Every first-year student since the days of Adam Smith has learnt to describe equilibrium in the distribution of particular grades of labour in terms of a tendency, not to the maximisation of money gains, but to the maximisation of net advantages in the various alternatives open.

DBx: I offer this quotation from an influential book written nearly a century ago by one of the 20th-century’s most prominent economists as evidence that economists do not assume that each person acting in the market seeks maximum monetary gains to the exclusion of the satisfaction of all possible non-monetary benefits. And yet pundits who wish to discredit economics continue to insist that economics is narrowly focused on the maximization of monetary gains and, thus, cannot be trusted as a guide to public policy in a world in which individuals, in their roles as producers, have multiple goals not all of which involve increased monetary income.
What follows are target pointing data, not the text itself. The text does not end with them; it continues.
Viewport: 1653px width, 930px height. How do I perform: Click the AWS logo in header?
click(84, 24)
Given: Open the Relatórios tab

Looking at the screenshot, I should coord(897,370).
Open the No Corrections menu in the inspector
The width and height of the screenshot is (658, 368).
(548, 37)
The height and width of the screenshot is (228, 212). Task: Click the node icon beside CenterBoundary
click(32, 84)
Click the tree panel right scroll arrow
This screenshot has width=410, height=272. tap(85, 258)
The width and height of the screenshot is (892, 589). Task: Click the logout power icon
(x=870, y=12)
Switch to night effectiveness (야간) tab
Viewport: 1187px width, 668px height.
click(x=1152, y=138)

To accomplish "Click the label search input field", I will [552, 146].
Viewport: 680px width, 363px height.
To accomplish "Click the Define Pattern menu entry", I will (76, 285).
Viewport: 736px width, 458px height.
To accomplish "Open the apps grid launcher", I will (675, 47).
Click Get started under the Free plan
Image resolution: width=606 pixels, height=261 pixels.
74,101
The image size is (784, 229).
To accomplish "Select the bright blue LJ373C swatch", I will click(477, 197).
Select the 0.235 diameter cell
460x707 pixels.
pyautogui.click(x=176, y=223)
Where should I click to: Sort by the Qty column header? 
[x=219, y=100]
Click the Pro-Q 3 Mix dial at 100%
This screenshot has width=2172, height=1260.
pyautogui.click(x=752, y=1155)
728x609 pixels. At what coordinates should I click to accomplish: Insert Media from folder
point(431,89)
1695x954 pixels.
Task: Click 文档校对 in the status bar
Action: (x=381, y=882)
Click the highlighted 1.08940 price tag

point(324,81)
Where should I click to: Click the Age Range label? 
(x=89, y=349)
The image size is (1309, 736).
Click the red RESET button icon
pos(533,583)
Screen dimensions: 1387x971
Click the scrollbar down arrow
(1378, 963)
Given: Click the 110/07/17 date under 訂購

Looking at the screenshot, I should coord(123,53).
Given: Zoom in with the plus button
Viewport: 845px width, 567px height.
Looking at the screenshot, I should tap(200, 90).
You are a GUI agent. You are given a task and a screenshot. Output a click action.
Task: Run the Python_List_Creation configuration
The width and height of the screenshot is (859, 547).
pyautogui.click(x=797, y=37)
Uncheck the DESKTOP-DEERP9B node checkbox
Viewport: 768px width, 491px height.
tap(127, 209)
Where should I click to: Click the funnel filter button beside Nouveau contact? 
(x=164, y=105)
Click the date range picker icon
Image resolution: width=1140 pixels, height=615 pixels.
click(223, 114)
These critics of economics either are ignorant of economics or they choose to distort it. (I suspect that the former is more likely, in most cases.) Slaying an especially pathetic straw man, these critics of economics take pride in their intellectual victory and then proceed to recommend government policies – for example, protective tariffs – that they mistakenly suppose are immune to the criticisms offered by competent economists. These critics never stop to consider that if their straw man were real, then economics would predict that individuals would spend only enough money to keep themselves in peak condition as producers.

Ironically, if this straw man were real, economists would be leaders of the cult that insists that genuine consumption is not and ought not be among anyone’s activities. And Adam Smith would never have said what he said about consumption.